■ RECORDS TO PROCESS ■
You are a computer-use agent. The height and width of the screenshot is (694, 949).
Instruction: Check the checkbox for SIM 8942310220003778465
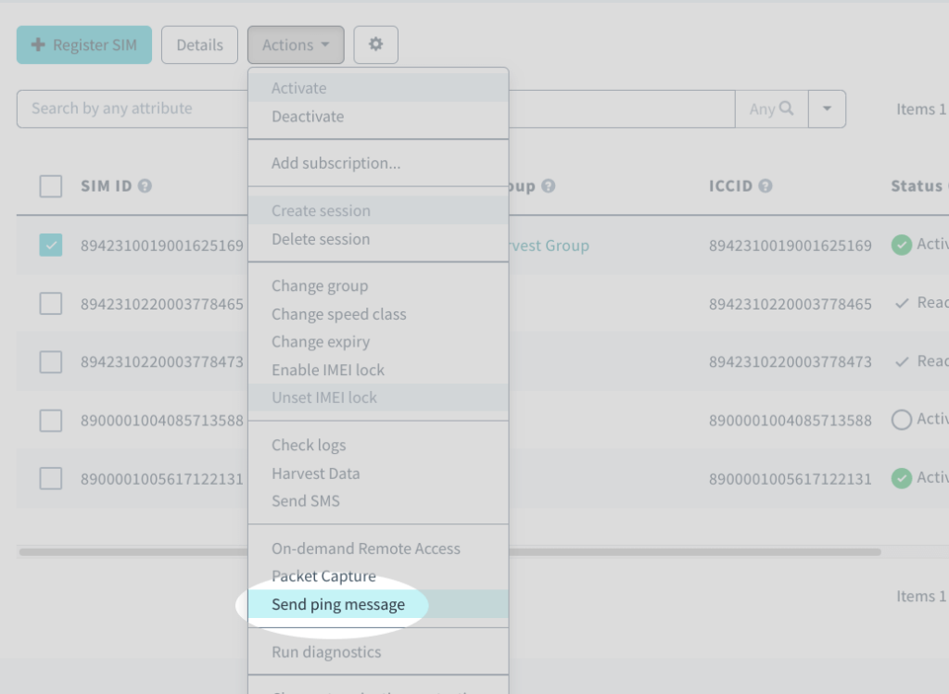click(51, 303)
--
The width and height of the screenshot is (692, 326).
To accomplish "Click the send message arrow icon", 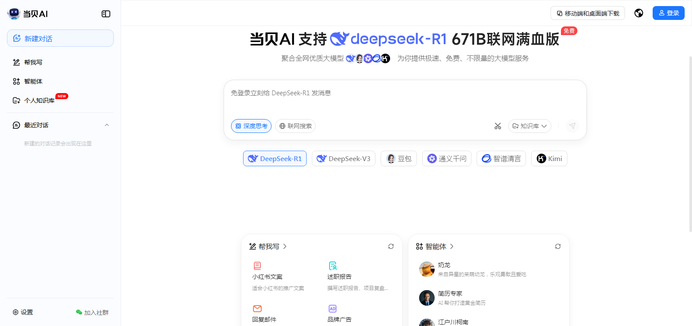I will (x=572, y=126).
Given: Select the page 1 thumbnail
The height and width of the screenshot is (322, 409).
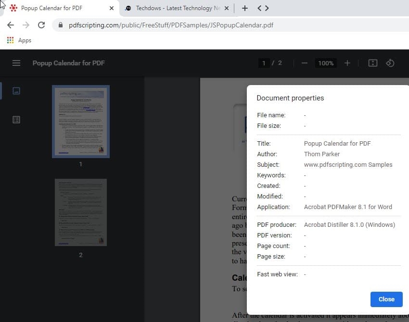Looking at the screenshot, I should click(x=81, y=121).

■ WHAT YOU SHOULD DO ■
Can you rename "checkbox" to "tick box" in the part that opens with the line containing "You are a computer-use" and closes with the line containing "click(51, 303)", change nothing else, and give back only those lines, without the pictures?

■ REPLY TO THE TASK ■
You are a computer-use agent. The height and width of the screenshot is (694, 949).
Instruction: Check the tick box for SIM 8942310220003778465
click(51, 303)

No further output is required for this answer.